Out-Law News 3 min. read

UK Supreme Court: sale and leaseback did not trigger VAT clawback


The sale and leaseback of a newly constructed care home was not a disposal of the entire interest in the care home, so as to trigger a claw-back of the VAT zero-rating which had applied when the property was acquired from the developer, the UK's Supreme Court has decided.

Property tax expert Andrew McCarthy of Pinsent Masons, the law firm behind Out-Law, said: "It is clearly the right decision from the Supreme Court that the change of use rules should not be triggered where the actual use of a property remains the same and only the legal interest in the property changes".

"HMRC were taking an overly mechanistic approach at odds with the intention of the zero-rating legislation," he said.

The first grant of a major interest in a building by a person constructing or converting it for use for a relevant residential or charitable purpose is zero rated for VAT purposes, which means that VAT is not charged. A “relevant residential purpose” includes use as a house or as a care home.

However, the benefit of the zero rating is clawed-back if within ten years from the completion of the building the purchaser disposes of its "entire interest" in the building or changes the use of the building from a qualifying to a non-qualifying use.

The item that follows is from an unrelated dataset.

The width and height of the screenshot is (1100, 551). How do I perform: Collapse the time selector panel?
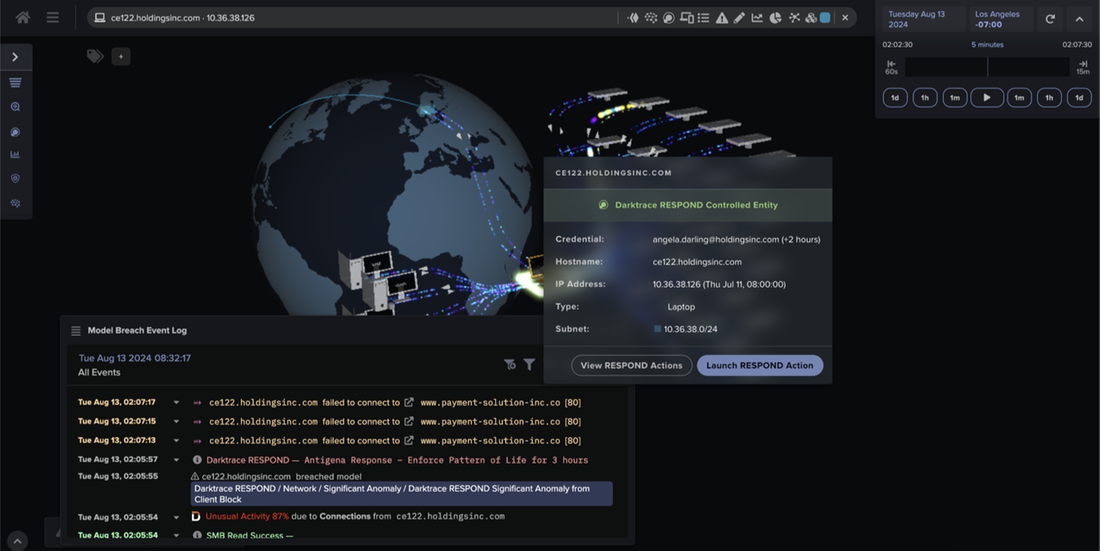click(x=1079, y=19)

Either of those events happening triggers a 'self-supply' charge to VAT, payable by the purchaser.

In a case involving a company called Balhousie Care Ltd (BCL) which had acquired a recently constructed care home in Scotland under a zero-rated first grant from the developer and then financed that acquisition by a sale and leaseback of the building with a finance house, HMRC argued that the sale and leaseback constituted a disposal by the company of its entire interest in the care home, so as to trigger a VAT self-supply charge on BCL.

HMRC argued that the self-supply was triggered because BCL had sold the interest which it acquired by the zero-rated first grant from the developer and it was not relevant that by virtue of the leaseback it continued to hold a major interest in the property.

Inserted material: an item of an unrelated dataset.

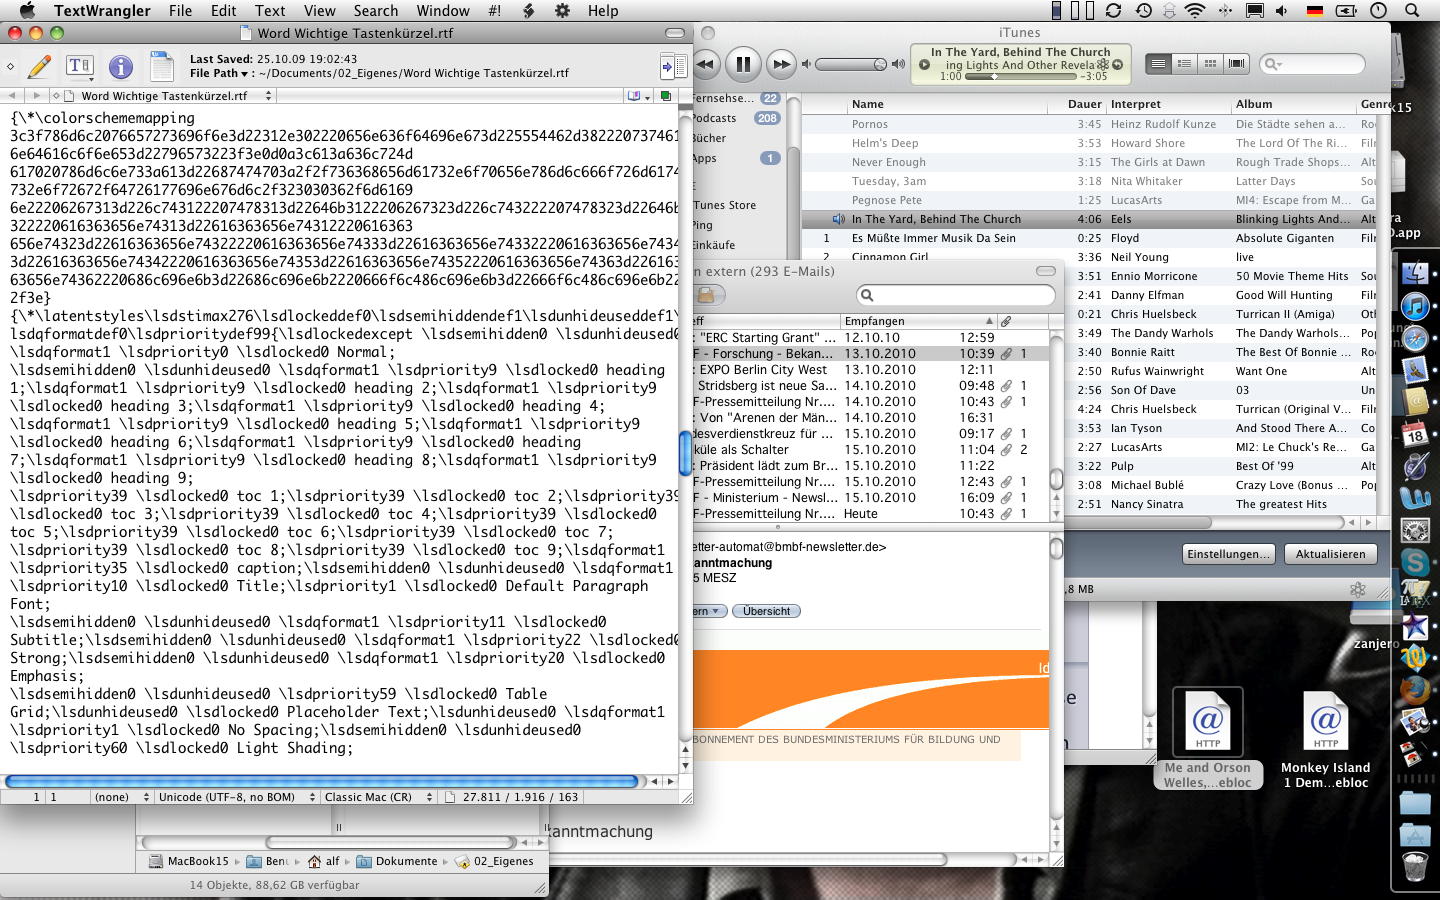Image resolution: width=1440 pixels, height=900 pixels.
Task: Pause the iTunes playback
Action: (x=743, y=64)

Delivering the majority judgment, Lord Briggs quoted a Hong Kong Final Court of Appeal case involving a company called Arrowtown Assets Ltd, where Judge Ribeiro said: "The ultimate question is whether the relevant statutory provisions, construed purposively, were intended to apply to the transaction, viewed realistically".

He said this principle of statutory construction "is of general effect"; does not only apply in relation to tax avoidance; and applies to VAT as well as taxes on income or gains.

Lord Briggs said that the purpose of the relevant clawback provision was not, as HMRC had argued, to ensure the purchaser (P) retained sufficient control to prevent a change of use. "Rather it is concerned with avoiding conferring the large tax benefit of zero-rating upon a person who is not prepared to commit to the project of creating and operating a building for a specified socially desirable residential use for a substantial period of time after its completion," he said.

"The bar is set very low, by setting the trigger for claw-back at the point when P has disposed of P's entire interest, rather than some lesser proportion of it. Subject possibly to a de minimis exception, which has not been argued and does not arise for decision, 'entire' means exactly what it says, namely that P no longer has any interest in the premises," the judge said.

Lord Briggs said that the sale and the lease were two simultaneous transactions each of which was a transfer of a major interest and there was no moment when BCL had neither of them so that the claw-back provisions did not apply.

He also said that the state of affairs which triggers the claw-back could come about by a single transaction disposing of the entirety of the interest, by two or more simultaneous transactions disposing together of the entirety, or by a series of successive transactions following the last of which the entirety had been disposed of. In such cases all relevant transactions may need to be considered, so that the aggregate of their combined effect can be assessed.

Lord Briggs said that EU law principles as to whether or not the sale and leaseback constituted two separate transactions or a single transaction were not relevant. Lady Arden thought that EU law principles were relevant, but on the basis of the CJEU's decision in the case of Mydibel she said that the sale and leaseback should be treated as a single transaction so that BCL did not dispose of its entire interest.

HMRC's argument that it was only the interest which BCL had acquired from the developer which was relevant "simply fails to make sense of [the clawback provision], whatever rational purpose may be assigned to it", Lord Briggs said in his judgment.

"Whilst this decision settles the position for the zero rating change of use charge, it may have further applications for other VAT provisions," said Richard Croker, a property tax expert at Pinsent Masons.

"It could be relevant for the treatment of capital goods scheme disposals. However, there is probably no support in the judgment for the argument that a sale and leaseback is a single supply and not a barter transaction," he said.